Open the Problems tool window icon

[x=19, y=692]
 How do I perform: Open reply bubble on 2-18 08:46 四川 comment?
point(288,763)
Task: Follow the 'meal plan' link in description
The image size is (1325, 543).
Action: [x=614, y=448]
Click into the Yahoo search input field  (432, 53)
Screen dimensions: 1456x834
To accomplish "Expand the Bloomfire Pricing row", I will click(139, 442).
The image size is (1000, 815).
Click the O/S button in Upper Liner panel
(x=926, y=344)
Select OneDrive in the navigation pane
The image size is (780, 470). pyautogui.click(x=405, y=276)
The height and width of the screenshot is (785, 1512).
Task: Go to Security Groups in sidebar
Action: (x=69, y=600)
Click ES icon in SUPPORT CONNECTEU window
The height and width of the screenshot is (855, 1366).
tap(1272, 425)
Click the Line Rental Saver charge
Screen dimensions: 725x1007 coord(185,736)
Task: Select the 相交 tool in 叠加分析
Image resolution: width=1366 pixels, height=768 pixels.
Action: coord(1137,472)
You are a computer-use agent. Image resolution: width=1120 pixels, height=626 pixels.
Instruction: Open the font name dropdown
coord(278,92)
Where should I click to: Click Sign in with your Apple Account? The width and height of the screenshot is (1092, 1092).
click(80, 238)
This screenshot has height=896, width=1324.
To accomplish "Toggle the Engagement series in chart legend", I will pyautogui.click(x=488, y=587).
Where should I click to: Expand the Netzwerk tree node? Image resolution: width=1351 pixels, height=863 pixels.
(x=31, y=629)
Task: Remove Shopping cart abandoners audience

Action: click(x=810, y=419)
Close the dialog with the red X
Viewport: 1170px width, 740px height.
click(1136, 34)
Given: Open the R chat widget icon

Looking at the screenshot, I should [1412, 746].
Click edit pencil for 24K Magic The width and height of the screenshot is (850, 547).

--------

WHAT TO DO :: Emit an exact copy of the lines spanning the start of the records to the line containing "This screenshot has height=896, width=1324.", inclusive, and no other output.

EXERCISE OUTPUT ::
Open the Problems tool window icon

[x=19, y=692]
 How do I perform: Open reply bubble on 2-18 08:46 四川 comment?
point(288,763)
Task: Follow the 'meal plan' link in description
The image size is (1325, 543).
Action: [x=614, y=448]
Click into the Yahoo search input field  (432, 53)
Screen dimensions: 1456x834
To accomplish "Expand the Bloomfire Pricing row", I will click(139, 442).
The image size is (1000, 815).
Click the O/S button in Upper Liner panel
(x=926, y=344)
Select OneDrive in the navigation pane
The image size is (780, 470). pyautogui.click(x=405, y=276)
The height and width of the screenshot is (785, 1512).
Task: Go to Security Groups in sidebar
Action: (x=69, y=600)
Click ES icon in SUPPORT CONNECTEU window
The height and width of the screenshot is (855, 1366).
tap(1272, 425)
Click the Line Rental Saver charge
Screen dimensions: 725x1007 coord(185,736)
Task: Select the 相交 tool in 叠加分析
Image resolution: width=1366 pixels, height=768 pixels.
Action: coord(1137,472)
You are a computer-use agent. Image resolution: width=1120 pixels, height=626 pixels.
Instruction: Open the font name dropdown
coord(278,92)
Where should I click to: Click Sign in with your Apple Account? The width and height of the screenshot is (1092, 1092).
click(80, 238)
This screenshot has height=896, width=1324.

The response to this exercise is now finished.